We are looking from above at that suburban dead-end known as the cul-de-sac circa 1971, captured by the lens of Bill Owens, the Dorothea Lange of ’70s middle-class suburbia. Widening the aperture, you’d see many similar streets with manicured lawns and kids spilling from their bikes, skinning their knees while skidding to a stop, or, in my case, slamming into the back of my mother’s ’67 Mustang.

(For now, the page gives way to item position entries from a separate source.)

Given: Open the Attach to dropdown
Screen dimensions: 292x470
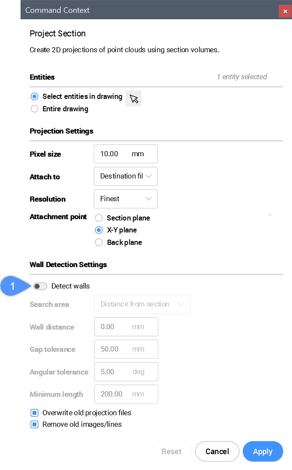Looking at the screenshot, I should [x=125, y=176].
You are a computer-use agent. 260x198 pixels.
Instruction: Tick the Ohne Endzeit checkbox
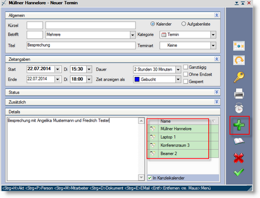coord(185,74)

Beyond the obvious and cheesy time capsule appeal of Bill Owens’ photography, the images resonate by clinically documenting the quotidian routines of Livermore suburban homeowners. Owens doesn’t need to paint a wide swath. Rather, by training his camera on a specific subculture and (in an inspired stroke) allowing the subjects to write their own captions for the photos, he leaves the editorializing to the viewer (who may run with or discount or, if feeling smug, deride the subjects’ captions), while achieving the shutterbug’s invisibility that leaves him out of the picture.
Ticket to Ride
Since the ’20s, when the mass production of automobiles encouraged the first suburban commuting from New York City out to Long Island’s North Coast, home to an entrenched elite of estate owners bent on keeping the “rabble” out, through the first post-WWII planned community of Levittown[1], urbanites have been fleeing city centers in droves in search of what they perceive to be a measure of safety and tranquility. Straitjacketed in the San Fernando Valley in the ’70s, I was shuttled from home to school and back, with the occasional foray to the then-new mall, the Galleria, to sneak into Purple Rain or park atop Mulholland Drive on a Saturday night to smoke cloves and drink Moosehead with a friend until someone puked.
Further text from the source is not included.